ENTRIES PROVIDED below:

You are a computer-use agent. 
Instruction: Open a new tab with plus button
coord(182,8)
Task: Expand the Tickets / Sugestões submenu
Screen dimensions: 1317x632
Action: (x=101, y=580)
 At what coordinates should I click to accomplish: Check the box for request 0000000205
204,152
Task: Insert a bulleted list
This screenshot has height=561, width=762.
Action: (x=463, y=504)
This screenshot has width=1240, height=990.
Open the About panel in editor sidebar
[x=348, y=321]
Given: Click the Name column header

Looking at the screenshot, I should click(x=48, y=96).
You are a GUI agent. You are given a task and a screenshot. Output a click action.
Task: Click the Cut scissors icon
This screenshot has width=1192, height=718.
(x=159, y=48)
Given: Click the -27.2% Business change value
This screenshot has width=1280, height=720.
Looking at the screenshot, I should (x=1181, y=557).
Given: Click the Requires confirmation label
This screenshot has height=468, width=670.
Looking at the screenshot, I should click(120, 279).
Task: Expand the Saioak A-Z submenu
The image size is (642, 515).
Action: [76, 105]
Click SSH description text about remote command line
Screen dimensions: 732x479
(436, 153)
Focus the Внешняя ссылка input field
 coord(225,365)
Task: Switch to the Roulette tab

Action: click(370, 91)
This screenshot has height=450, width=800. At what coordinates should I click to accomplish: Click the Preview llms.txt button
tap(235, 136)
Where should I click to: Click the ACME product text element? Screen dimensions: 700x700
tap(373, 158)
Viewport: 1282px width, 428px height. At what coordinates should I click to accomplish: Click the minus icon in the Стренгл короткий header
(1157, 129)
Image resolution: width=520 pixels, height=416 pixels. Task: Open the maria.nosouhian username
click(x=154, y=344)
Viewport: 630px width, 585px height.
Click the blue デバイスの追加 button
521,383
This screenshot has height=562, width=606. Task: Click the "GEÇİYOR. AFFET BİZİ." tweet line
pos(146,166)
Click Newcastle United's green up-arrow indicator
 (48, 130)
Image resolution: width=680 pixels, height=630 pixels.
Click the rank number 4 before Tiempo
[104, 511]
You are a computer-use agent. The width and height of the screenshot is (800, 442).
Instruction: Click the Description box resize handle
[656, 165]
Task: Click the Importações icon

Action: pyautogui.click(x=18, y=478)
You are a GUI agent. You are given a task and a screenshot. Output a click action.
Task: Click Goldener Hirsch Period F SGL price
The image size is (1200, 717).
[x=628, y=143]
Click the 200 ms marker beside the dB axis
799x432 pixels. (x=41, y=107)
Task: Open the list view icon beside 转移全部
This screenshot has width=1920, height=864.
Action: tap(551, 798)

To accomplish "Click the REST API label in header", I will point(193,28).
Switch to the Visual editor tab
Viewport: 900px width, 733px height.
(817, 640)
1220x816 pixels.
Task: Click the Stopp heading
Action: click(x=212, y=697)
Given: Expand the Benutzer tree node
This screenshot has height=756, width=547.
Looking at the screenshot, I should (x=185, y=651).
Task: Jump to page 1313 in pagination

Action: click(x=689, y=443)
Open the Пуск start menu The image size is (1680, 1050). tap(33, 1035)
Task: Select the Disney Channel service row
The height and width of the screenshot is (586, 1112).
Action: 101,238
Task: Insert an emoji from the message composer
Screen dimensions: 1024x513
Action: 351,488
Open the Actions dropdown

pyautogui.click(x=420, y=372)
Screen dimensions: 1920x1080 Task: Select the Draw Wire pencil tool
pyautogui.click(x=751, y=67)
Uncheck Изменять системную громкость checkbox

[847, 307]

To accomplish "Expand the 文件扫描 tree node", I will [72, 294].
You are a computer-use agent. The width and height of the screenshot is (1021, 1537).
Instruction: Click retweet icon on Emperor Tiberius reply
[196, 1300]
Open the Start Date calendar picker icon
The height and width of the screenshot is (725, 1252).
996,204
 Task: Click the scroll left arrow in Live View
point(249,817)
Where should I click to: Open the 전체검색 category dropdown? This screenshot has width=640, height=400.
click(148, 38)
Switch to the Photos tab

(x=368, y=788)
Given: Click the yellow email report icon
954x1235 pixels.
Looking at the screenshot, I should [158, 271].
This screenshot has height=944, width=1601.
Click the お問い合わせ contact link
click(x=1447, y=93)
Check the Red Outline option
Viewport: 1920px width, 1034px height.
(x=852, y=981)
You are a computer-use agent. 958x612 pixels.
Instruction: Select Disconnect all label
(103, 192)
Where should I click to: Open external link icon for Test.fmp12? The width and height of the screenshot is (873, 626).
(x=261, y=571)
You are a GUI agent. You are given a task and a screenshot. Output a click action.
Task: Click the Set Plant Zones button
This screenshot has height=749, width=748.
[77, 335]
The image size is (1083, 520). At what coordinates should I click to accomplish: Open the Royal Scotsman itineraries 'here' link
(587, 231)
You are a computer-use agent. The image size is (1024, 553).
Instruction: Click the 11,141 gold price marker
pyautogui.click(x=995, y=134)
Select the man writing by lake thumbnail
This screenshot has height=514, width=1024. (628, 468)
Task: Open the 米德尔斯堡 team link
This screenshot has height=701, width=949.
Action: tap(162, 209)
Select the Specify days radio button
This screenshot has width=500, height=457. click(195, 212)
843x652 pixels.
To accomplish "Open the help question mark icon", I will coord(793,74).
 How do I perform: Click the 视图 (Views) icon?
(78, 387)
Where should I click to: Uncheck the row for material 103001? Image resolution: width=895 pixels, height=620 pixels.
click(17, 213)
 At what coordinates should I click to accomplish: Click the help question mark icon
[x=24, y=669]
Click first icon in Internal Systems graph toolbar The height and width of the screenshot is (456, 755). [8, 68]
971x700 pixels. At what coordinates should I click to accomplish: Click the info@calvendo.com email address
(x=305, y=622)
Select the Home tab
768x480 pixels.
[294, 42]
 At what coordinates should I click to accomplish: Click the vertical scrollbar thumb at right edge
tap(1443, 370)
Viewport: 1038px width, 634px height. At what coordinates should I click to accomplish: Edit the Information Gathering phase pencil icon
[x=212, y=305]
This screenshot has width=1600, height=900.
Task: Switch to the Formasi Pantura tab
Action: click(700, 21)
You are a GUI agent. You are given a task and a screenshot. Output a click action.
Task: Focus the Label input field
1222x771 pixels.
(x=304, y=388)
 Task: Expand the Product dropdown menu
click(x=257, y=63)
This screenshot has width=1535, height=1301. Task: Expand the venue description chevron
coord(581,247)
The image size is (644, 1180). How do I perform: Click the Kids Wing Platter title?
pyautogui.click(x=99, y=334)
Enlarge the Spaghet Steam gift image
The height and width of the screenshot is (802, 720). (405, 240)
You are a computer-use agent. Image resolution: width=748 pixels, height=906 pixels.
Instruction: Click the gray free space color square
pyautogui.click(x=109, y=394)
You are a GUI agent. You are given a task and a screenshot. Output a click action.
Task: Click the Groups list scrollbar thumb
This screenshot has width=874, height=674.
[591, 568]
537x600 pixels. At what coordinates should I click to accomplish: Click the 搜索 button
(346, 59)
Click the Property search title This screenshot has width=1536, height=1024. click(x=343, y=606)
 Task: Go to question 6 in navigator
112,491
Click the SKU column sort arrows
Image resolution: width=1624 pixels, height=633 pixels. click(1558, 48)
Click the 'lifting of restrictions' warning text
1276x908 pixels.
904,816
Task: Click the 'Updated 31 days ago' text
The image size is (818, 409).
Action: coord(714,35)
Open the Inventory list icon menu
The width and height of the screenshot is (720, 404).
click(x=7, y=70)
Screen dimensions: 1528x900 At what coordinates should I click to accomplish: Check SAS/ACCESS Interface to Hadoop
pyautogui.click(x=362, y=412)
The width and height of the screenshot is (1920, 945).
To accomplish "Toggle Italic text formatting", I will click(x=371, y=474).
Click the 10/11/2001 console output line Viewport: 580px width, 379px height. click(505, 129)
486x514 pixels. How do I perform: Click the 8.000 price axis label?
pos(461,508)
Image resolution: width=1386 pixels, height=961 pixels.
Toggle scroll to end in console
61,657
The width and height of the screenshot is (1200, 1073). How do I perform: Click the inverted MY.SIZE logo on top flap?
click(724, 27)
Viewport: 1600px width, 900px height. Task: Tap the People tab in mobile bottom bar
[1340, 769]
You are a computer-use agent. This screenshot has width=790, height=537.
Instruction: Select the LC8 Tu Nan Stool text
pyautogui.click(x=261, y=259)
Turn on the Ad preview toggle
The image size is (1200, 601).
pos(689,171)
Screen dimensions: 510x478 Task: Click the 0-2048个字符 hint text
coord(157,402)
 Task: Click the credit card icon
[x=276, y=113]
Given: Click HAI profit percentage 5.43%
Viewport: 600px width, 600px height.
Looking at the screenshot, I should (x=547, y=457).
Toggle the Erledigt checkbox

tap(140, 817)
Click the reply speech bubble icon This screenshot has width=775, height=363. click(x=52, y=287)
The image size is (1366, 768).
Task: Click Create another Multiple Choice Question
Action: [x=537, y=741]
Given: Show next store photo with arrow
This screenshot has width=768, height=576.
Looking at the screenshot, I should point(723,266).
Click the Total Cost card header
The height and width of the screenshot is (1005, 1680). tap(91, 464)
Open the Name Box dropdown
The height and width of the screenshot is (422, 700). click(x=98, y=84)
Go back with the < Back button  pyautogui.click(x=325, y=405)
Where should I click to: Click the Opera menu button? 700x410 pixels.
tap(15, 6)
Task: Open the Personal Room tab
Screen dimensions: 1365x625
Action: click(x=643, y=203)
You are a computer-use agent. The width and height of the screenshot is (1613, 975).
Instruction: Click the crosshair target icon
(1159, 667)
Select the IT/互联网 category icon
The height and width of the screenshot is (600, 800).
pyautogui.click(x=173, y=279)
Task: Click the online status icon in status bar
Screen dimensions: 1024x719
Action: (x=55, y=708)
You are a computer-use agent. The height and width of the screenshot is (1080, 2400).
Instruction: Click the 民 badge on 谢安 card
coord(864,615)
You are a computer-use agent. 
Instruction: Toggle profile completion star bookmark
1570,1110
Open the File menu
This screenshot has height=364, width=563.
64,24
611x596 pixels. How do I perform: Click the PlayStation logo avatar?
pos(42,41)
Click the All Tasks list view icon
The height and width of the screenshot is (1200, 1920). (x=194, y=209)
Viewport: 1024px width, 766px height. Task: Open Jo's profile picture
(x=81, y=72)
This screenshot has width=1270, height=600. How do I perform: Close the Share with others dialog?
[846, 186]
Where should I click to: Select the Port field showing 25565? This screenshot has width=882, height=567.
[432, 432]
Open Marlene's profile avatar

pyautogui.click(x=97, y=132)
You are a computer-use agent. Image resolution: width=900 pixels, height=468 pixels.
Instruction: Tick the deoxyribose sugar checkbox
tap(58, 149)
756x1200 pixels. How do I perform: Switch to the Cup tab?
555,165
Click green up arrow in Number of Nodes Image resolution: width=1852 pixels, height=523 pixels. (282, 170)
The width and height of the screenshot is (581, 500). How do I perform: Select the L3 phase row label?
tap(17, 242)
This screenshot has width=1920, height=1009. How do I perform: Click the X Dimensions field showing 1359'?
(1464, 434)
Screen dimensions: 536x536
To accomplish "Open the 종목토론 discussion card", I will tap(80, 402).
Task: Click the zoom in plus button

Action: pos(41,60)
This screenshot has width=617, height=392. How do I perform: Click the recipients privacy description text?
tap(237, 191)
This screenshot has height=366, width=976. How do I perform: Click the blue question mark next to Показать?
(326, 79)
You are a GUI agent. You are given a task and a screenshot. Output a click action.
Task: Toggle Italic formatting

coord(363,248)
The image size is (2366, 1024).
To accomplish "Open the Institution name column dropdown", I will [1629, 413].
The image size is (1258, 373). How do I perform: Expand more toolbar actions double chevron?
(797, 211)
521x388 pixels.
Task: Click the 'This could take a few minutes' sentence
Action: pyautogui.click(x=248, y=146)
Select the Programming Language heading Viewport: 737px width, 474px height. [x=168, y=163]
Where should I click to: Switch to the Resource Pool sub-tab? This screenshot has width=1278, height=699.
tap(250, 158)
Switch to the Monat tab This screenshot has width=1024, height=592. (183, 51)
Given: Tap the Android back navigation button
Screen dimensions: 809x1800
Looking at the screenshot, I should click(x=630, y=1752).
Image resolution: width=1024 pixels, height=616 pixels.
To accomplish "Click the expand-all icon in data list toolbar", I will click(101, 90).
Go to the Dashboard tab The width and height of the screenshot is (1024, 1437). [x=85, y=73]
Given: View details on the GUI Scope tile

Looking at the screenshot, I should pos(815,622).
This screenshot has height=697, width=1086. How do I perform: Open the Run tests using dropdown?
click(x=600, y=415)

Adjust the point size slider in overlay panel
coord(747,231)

End of ENTRIES PROVIDED.

PROBLEM REQUIREMENTS: Search the entries for the word "back" and gather every line where it appears.

TASK RESPONSE:
Go back with the < Back button  pyautogui.click(x=325, y=405)
Given: Tap the Android back navigation button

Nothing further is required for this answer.